(What is being asked):
Filter the listing below down to the lines holding the word "checkbox", and copy those lines.

(Given information):
[Start of Attachment]

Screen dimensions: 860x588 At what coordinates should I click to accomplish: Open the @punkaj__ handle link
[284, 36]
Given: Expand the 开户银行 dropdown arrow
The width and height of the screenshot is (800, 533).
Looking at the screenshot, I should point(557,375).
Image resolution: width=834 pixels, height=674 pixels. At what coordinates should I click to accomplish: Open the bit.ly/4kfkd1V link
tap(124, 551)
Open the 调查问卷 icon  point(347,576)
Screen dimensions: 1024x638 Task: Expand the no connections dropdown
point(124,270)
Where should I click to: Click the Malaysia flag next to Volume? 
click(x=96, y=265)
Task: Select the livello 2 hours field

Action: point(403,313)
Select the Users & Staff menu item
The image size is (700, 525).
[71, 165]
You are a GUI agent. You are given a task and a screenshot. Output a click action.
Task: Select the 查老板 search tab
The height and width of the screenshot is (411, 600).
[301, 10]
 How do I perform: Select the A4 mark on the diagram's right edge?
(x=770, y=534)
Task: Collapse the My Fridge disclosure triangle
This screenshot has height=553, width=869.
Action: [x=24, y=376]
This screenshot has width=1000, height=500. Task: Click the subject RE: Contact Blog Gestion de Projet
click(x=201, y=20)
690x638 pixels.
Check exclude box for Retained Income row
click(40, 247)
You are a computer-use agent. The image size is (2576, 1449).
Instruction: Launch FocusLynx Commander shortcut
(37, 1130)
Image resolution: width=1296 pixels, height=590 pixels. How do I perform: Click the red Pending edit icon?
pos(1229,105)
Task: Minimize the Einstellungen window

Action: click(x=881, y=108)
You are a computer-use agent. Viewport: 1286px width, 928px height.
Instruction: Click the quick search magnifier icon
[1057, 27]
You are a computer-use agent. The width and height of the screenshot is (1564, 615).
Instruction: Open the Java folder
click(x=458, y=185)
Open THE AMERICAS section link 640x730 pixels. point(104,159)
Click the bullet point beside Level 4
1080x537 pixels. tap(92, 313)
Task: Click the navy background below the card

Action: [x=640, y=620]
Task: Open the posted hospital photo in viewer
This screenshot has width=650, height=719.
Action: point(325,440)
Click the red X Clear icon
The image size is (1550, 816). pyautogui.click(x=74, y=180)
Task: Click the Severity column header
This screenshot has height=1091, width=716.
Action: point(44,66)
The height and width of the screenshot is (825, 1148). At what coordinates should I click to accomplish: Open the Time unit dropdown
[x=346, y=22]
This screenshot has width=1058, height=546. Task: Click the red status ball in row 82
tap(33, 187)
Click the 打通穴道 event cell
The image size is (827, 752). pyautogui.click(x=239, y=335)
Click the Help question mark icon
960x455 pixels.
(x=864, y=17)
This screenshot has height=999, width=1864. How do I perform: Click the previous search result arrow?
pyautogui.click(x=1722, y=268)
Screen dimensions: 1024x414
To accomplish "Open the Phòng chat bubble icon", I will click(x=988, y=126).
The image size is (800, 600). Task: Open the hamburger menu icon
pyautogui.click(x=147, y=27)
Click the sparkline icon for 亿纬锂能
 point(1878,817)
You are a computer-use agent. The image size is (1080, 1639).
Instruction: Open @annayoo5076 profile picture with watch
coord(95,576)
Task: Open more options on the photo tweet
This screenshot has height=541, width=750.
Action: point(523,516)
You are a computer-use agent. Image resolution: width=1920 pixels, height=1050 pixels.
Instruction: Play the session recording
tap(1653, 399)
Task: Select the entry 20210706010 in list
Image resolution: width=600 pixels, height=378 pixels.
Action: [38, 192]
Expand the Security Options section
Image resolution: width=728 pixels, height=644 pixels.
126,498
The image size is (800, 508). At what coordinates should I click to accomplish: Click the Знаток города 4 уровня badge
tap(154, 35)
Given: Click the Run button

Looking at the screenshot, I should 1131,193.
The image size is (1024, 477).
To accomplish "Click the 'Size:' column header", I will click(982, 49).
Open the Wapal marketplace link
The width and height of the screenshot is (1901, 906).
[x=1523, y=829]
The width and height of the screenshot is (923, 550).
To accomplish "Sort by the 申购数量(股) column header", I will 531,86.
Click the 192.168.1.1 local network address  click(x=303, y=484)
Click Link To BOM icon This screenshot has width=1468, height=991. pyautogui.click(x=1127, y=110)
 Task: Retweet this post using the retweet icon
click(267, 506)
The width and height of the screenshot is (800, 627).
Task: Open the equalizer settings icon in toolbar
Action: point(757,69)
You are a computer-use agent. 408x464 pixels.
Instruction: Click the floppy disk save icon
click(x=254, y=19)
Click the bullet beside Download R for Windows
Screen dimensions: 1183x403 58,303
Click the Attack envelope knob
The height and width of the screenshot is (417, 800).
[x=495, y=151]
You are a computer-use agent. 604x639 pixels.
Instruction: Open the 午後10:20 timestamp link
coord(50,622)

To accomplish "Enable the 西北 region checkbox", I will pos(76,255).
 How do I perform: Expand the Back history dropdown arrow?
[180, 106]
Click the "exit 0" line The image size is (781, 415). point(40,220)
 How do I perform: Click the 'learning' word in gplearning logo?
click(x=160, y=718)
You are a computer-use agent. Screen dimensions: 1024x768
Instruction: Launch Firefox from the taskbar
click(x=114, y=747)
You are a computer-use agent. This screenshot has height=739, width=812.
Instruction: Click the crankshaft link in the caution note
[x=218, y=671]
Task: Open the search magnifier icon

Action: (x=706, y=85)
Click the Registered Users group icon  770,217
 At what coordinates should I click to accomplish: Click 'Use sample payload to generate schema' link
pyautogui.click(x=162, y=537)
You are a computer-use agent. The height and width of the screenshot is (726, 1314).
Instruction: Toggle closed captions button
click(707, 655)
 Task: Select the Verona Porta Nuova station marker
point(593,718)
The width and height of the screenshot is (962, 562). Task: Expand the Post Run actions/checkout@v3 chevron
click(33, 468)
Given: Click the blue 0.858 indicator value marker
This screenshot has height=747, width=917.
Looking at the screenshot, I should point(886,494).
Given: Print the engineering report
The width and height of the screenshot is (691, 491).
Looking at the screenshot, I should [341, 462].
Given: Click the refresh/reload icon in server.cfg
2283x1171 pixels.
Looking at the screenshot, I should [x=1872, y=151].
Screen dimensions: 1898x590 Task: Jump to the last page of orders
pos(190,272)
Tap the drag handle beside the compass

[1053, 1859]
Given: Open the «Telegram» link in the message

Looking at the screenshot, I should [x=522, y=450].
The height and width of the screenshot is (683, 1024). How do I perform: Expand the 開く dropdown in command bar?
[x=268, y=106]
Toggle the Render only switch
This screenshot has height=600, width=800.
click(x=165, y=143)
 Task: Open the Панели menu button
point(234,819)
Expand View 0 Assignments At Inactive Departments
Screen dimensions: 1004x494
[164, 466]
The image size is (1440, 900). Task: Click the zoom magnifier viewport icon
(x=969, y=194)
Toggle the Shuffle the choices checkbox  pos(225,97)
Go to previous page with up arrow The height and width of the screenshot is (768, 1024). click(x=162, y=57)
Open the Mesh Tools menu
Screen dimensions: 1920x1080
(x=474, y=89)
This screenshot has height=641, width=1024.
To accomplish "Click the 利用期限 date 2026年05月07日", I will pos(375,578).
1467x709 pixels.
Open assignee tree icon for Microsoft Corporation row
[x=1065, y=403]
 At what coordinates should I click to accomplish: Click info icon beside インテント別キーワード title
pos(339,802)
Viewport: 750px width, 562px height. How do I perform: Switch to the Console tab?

[End of Attachment]

(Task answer):
To accomplish "Enable the 西北 region checkbox", I will pos(76,255).
Toggle the Shuffle the choices checkbox  pos(225,97)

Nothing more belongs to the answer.